Back To School In NJ Means Big Changes In Testing And Funding

As more than 1 million New Jersey schoolchildren return to the classroom this week, Gov. Phil Murphy and his administration will be going back to school themselves, so to speak, with some big debates already looming about their plans for public education.

Leading the way is what happens next with replacing the state’s PARCC exam, one of Murphy’s big campaign promises. The test is vanquished in name, if not format, and the administration is moving quickly to reduce its importance and impact, while facing some of the first pushback to date.

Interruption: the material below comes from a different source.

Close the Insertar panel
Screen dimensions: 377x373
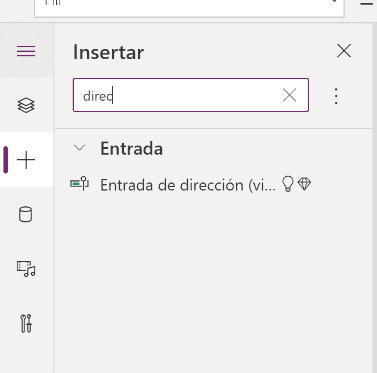tap(344, 51)
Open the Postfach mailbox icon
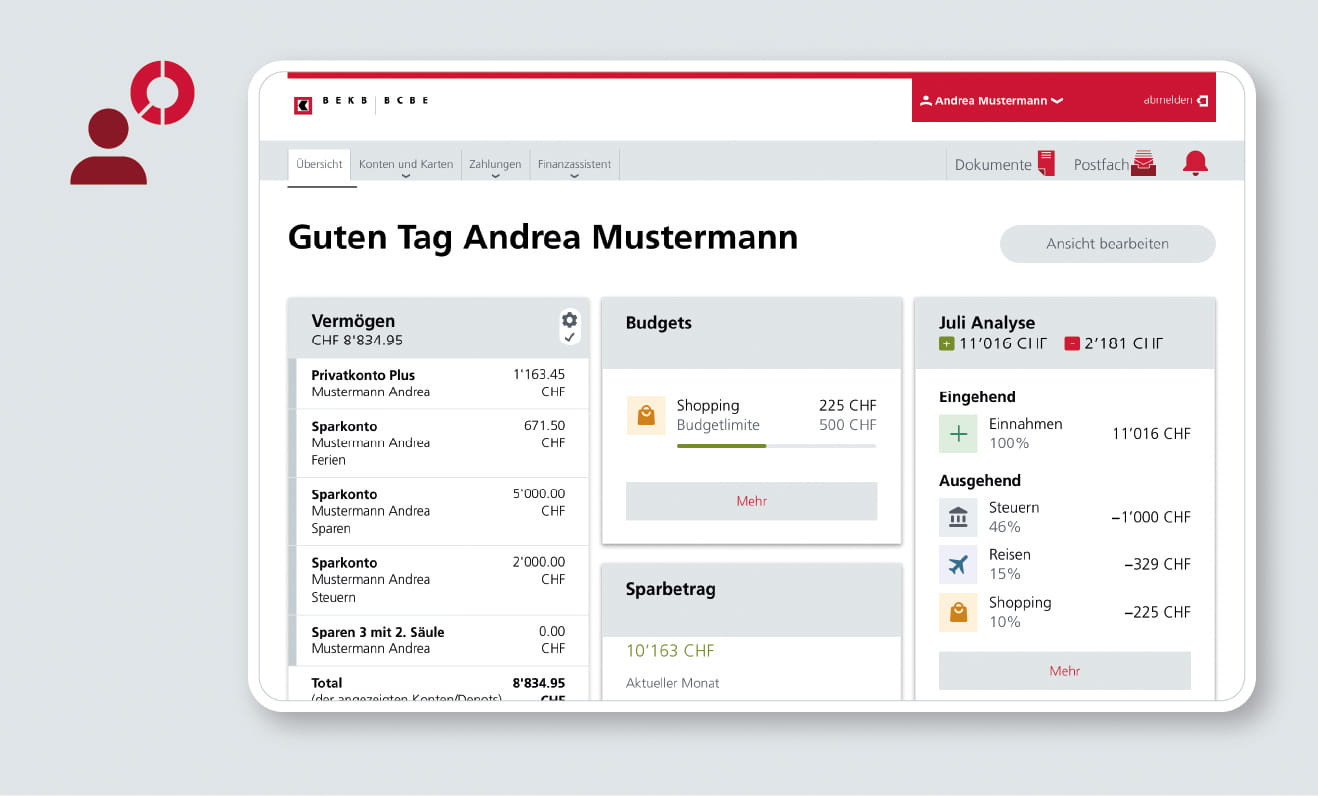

Working with the Democratic leadership — no given in these times — Murphy has also signed into law the first significant changes to the state’s school-funding formula since its inception a decade ago.

But who wins and who loses under the new formula is turning out to be a political blood sport. The question is whether the agreements will stand as the state’s financial squeeze only intensifies.

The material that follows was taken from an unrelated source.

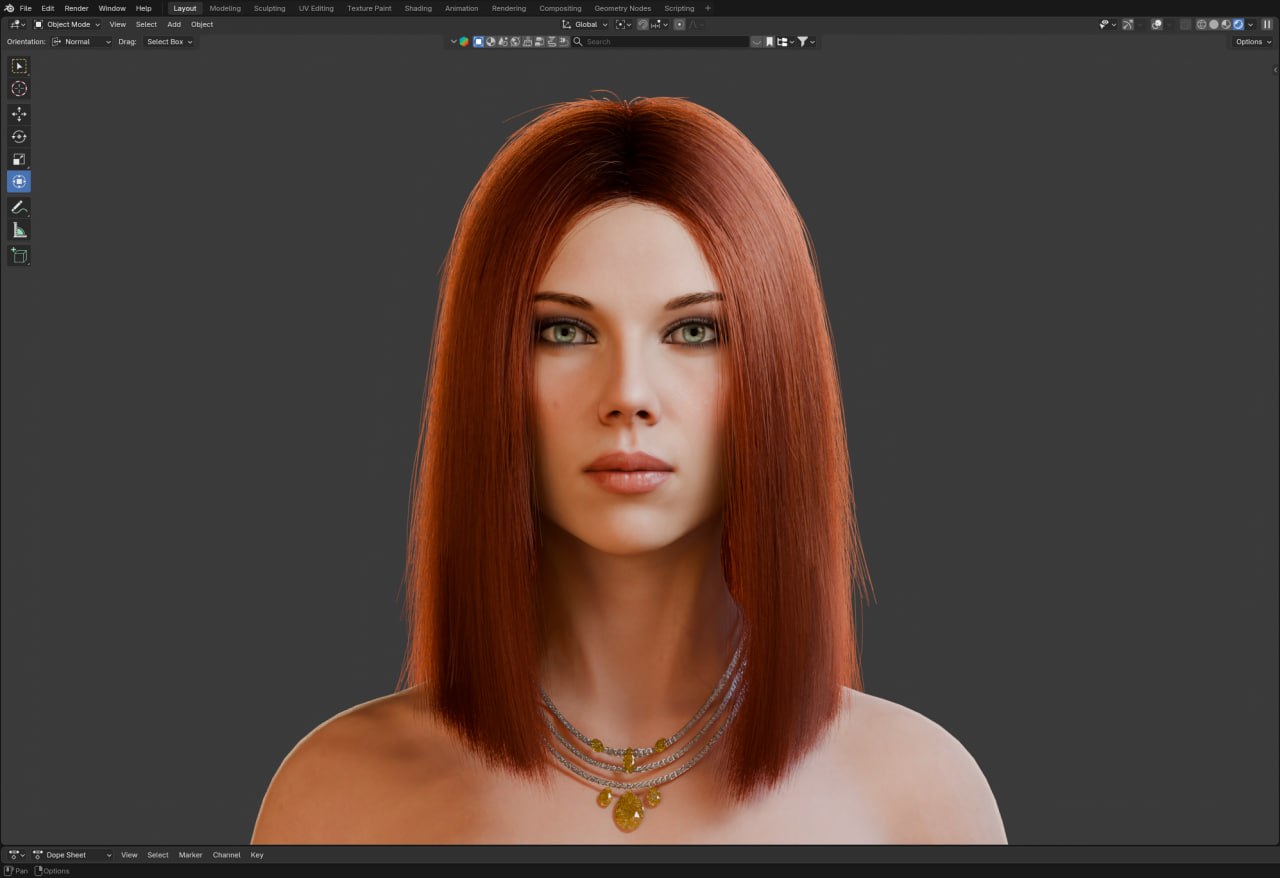The width and height of the screenshot is (1280, 878).
Task: Open the Global transform orientation dropdown
Action: pos(588,24)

The governor is not the only one making big promises for public education; state Senate President Steve Sweeney this summer put forward a not-so-novel vision for consolidating school districts to both save money and align curricula.

But will this long-discussed, never enacted idea finally gain enough traction get off the ground?

In the spirit of the new school year and the optimism it brings, here’s a look at a few of the big questions and some possible answers.

Q: What happens to PARCC and what will it mean?

It was possibly Murphy’s boldest campaign promise for public education, and one he moved quickly to implement: no more PARCC.

More precisely, Murphy’s education commissioner, Lamont Repollet, announced this summer that the state would slim down and scale back the exams for this school year as it moves to the “next generation of testing.”

In the meantime, PARCC will no longer be called PARCC, and it won’t carry much weight.

The Murphy administration disclosed on the Friday before Labor Day that it would virtually eliminate the weight that PARCC scores have on teacher evaluations, slashing it to 5 percent — down from 30 percent last year.

But the end of this story has hardly been written. The state Board of Education still has final say on any testing changes, and while it is likely to go along, it has shown some pockets of resistance.

And two notable Democratic leaders in the Senate issued their own press release on Friday, saying they were “deeply disappointed” by the change in PARCC’s impact on teacher evaluations.

State Sen. Teresa Ruiz, the chair of the Senate’s education committee and author of the state’s tenure reform law in 2012, which linked teacher evaluations to student performance, was joined by Sweeney in objecting to the watering down of her statute.

“As we approach the end of summer and the beginning of a new school year, we are deeply disappointed that the administration is walking away from New Jersey's students by reducing the PARCC assessment to count for only five percent of a teacher’s evaluation,” read the statement signed by both.

“These tests are about education, not politics.”

The next move on this issue comes when the state board meets again on September 12 to vote on the testing changes. Ruiz’s education committee meets the week after.

Q: Will the good will last on school funding?

Murphy and Sweeney’s deal on school funding in the fiscal 2019 budget counts as one of their few points of agreement in the governor’s first year of office. Still, it is a significant one.

Helping to avert a state government shutdown for the second year in a row, the eleventh-hour agreement brought an additional $340 million in state aid to New Jersey’s school districts overall, while also forcing some steep cuts for nearly 200 of them

The agreement called for similar increases — and cuts — in each of the next seven years, putting the state back on track for the school-funding formula first enacted in 2009 and virtually ignored ever since.

But there’s no way of knowing for certain how this will play out. Similar optimism greeted the first law under former Gov. Jon Corzine, and look how that turned out.

But districts facing cuts are already fighting back. Jersey City — with more than $100 million in aid at stake — is the latest to say it will appeal the changes in court. And the reductions will only intensify in coming years.

Sweeney has repeatedly said the changes are tough medicine, and he was able to gather the needed votes for passage in 2018. But the state’s fiscal crisis is hardly easing, especially as agreed-upon tax increases expire in the next several years, and Murphy’s fiscal 2020 budget this coming winter — and Sweeney’s reaction to it — will be a good indicator of how long their rapprochement will last.

Q: Will the umpteenth time be the charm for school consolidation?

The debate dates back more than a century, when the state first tried — and failed — to rein in the growth of local towns and schools in the 1890s. More recently, there have been similar efforts in the 1990s and the early 2000s.

That hasn’t fazed the Senate president, who this summer put forward a task force report that proposed cutting the number of school districts in half by aligning, regionalizing, and consolidating every district into a K-12 structure.

Sweeney promises consolidation will both save the state hundreds of millions in property taxes each year and bring sense and structure to what is now a hodgepodge of school governance and curriculum.

But there is a reason this hasn’t moved in the past, and the challenges remain. Local communities hold fast to their schools, and even consolidations over the past few decades that appeared to be slam-dunks have faced stiff debates about what exactly they would accomplish.

Still, this time may indeed be different, with the state’s financial crunch looming large and districts continuing to struggle, even with the funding changes. The first clue to the staying power of this proposal will be planned legislative hearings this fall.